What the exercise asks:
Repeat nothing but the lines below running from the one containing "View the Drawdown chart tab" to the one containing "Click the 'sudo". Keep both end lines.

---- Provided data

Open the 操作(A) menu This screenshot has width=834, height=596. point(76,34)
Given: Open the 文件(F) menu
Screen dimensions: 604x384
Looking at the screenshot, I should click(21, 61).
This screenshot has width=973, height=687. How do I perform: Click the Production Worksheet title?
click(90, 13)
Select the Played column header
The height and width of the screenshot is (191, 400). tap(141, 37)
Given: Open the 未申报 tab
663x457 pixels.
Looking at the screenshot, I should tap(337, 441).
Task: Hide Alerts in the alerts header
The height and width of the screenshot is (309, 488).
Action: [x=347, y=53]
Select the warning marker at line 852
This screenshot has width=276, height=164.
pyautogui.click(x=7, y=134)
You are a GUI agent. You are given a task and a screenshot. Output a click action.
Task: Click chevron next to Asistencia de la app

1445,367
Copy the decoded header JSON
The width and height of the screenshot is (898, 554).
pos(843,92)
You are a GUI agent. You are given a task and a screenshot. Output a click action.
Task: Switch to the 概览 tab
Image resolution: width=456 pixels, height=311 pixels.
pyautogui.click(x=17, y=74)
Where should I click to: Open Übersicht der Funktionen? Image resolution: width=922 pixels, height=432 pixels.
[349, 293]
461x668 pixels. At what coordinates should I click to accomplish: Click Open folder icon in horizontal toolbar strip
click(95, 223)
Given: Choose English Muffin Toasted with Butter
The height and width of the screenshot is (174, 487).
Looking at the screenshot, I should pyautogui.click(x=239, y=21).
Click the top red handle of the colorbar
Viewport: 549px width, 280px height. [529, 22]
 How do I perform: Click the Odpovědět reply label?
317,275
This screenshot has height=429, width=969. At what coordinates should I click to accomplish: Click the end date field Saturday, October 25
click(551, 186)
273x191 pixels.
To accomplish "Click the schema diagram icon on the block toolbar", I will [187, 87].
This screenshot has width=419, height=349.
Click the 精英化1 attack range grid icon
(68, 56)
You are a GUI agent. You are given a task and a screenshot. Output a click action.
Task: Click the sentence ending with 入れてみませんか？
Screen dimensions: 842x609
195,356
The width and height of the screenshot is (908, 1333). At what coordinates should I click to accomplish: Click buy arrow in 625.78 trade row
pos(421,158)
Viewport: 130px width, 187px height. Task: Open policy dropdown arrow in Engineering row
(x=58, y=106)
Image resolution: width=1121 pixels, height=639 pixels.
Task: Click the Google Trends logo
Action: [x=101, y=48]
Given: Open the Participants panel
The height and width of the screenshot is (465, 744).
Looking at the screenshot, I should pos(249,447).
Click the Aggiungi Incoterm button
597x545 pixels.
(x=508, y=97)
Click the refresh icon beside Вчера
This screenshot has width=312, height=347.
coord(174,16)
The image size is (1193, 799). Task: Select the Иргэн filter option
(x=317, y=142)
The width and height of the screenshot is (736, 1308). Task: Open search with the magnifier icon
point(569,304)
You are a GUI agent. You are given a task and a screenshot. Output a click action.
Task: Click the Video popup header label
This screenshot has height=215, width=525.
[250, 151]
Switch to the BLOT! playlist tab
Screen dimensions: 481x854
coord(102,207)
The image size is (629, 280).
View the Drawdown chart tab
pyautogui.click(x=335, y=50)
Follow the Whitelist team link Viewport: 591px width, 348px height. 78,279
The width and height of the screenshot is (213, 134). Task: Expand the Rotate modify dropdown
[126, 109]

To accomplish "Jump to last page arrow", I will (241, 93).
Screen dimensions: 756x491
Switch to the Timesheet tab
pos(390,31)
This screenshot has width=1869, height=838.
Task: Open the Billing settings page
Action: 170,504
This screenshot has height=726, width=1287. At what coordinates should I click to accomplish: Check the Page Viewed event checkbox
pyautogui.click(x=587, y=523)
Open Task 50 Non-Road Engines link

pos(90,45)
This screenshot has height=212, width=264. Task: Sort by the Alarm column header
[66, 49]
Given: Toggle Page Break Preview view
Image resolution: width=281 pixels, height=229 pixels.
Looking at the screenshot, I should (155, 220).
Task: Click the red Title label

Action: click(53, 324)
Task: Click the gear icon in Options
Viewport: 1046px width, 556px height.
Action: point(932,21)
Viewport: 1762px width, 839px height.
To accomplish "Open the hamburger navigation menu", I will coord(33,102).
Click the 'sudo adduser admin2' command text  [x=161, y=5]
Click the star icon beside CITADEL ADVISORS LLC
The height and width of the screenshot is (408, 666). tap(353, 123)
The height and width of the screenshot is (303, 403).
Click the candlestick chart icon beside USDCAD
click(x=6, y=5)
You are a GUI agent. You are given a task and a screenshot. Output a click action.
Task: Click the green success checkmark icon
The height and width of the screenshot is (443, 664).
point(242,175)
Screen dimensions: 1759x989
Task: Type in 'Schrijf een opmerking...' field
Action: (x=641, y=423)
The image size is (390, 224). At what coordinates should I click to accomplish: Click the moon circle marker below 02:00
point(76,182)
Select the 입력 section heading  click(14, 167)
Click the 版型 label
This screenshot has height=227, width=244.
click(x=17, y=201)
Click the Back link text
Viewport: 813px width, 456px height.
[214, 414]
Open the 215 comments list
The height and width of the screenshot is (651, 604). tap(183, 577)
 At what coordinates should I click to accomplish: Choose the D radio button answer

--------

Output for this exercise:
View the Drawdown chart tab
pyautogui.click(x=335, y=50)
Follow the Whitelist team link Viewport: 591px width, 348px height. 78,279
The width and height of the screenshot is (213, 134). Task: Expand the Rotate modify dropdown
[126, 109]

To accomplish "Jump to last page arrow", I will (241, 93).
Screen dimensions: 756x491
Switch to the Timesheet tab
pos(390,31)
This screenshot has width=1869, height=838.
Task: Open the Billing settings page
Action: 170,504
This screenshot has height=726, width=1287. At what coordinates should I click to accomplish: Check the Page Viewed event checkbox
pyautogui.click(x=587, y=523)
Open Task 50 Non-Road Engines link

pos(90,45)
This screenshot has height=212, width=264. Task: Sort by the Alarm column header
[66, 49]
Given: Toggle Page Break Preview view
Image resolution: width=281 pixels, height=229 pixels.
Looking at the screenshot, I should (155, 220).
Task: Click the red Title label

Action: click(53, 324)
Task: Click the gear icon in Options
Viewport: 1046px width, 556px height.
Action: point(932,21)
Viewport: 1762px width, 839px height.
To accomplish "Open the hamburger navigation menu", I will coord(33,102).
Click the 'sudo adduser admin2' command text  [x=161, y=5]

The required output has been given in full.